→ WORK INSTRUCTION
Within the listing below, the lines to output run from the one containing "Image resolution: width=663" through the one containing "Task: Click the Project Name input field"; copy them exactly and nothing else.

→ DATA EXCERPTS
□ □ □ □ □ □ □

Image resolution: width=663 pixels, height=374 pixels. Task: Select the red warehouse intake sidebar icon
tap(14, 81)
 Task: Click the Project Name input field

□ □ □ □ □ □ □

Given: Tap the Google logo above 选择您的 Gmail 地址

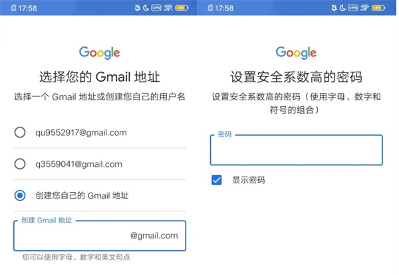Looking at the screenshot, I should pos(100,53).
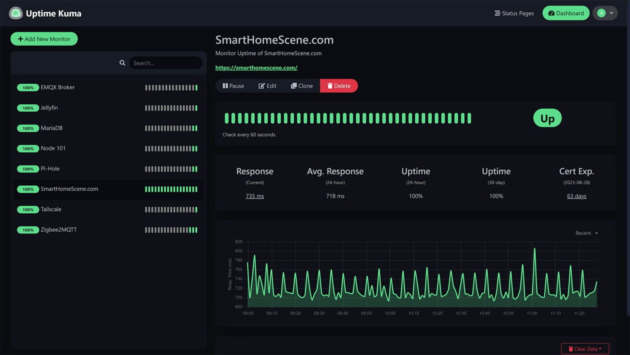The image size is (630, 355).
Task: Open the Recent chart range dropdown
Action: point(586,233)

□ □ □ □ □ □ □

→ RESPONSE BOX
Image resolution: width=663 pixels, height=374 pixels. Task: Select the red warehouse intake sidebar icon
tap(14, 81)
 Task: Click the Project Name input field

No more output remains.